PENA: It's always a fun day in our house every - as soon as we walk in. I know my husband - he loves it though. He says he has to stretch before he comes into the house 'cause that's the first thing they do is jump on him.

CARDOZA: Pena says her husband has had multiple deployments and has missed half of his 12-year-old son's birthdays.

PENA: My son said his stomach was hurting, and the teacher said he started laying down a lot of the floor. And I said, yeah, I don't know why he's doing that. Well, come to find out, from the counselor, he was just missing my husband, and he didn't know, I guess, how to say I miss daddy.

CARDOZA: Pena says she reassured her son all the time, but...

PENA: As much as we went through it on a map - this is where daddy is, you know, he's over the Atlantic Ocean, he's over here.

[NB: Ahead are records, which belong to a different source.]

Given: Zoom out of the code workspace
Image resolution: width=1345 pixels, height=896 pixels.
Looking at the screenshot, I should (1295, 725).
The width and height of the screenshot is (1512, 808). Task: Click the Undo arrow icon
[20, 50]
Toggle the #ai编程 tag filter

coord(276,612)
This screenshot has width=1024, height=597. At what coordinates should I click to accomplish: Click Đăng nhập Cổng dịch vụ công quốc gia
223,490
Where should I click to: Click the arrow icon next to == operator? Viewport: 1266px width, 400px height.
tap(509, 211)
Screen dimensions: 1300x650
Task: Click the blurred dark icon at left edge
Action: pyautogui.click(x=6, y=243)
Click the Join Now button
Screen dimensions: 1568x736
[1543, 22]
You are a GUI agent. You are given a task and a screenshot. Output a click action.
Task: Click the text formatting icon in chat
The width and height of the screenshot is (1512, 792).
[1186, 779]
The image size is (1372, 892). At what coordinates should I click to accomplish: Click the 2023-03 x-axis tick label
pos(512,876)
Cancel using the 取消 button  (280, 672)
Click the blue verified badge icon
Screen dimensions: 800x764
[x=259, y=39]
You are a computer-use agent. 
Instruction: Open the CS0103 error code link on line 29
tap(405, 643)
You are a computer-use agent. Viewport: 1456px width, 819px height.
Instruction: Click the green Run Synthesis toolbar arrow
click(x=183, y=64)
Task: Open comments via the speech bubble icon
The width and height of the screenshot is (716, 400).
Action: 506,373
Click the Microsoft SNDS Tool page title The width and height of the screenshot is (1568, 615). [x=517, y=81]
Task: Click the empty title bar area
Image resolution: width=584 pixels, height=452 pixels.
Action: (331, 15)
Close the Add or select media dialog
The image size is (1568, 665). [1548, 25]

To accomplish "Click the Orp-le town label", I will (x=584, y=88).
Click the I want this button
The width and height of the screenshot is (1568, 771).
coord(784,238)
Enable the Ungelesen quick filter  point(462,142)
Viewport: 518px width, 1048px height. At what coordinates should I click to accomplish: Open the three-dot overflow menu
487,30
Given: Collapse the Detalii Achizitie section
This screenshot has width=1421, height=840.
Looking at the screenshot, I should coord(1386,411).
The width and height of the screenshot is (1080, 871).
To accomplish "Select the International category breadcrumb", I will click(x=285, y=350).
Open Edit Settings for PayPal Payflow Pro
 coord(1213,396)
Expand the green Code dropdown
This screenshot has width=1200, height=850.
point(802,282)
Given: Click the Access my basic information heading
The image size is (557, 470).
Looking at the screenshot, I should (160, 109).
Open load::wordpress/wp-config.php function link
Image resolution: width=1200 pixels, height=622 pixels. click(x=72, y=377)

He said, daddy's lost. And, you know, that broke - it still hurts because he'll be deploying again.

CARDOZA: He's going to be deploying again?

PENA: Yes, shortly. And it takes a - it takes a toll on families.

CARDOZA: You can find those same pressures at military bases across the country. Quantico base in Virginia is known as the crossroads of the Marine Corps because there are so many military training and educational institutions here. At Quantico Middle/High School, the daily attendance rate is around 94 percent. And Daniel Mulhern, the assistant principal, says discipline issues here are almost nonexistent, in part because in the military, parents can get into trouble if their children misbehave.

DANIEL MULHERN: There's seldom times when I have to call the parents. I always have full support. There's never been a, you're picking on my son or daughter. We got it, Mr. Mulhern, we'll have a discussion with our son or daughter this evening.

CARDOZA: But perhaps the biggest reason many children go to these schools is the sense of belonging and shared experiences that can be hard for them to find in the civilian world. Sixteen-year-old Destiny Oakley is a junior here.

DESTINY: You may have friends who are not military who say, ugh, I don't want to go to my grandma's house for Thanksgiving, and it just almost seems like a pain to them. I don't even remember spending a Thanksgiving with any of my distant family. Sometimes people complain, and you just think to yourself, maybe you shouldn't take it for granted.

CARDOZA: Destiny says maybe military children understand what it means to cherish every moment you do have because you don't know what moments you might not have together. For NPR News, I'm Kavitha Cardoza.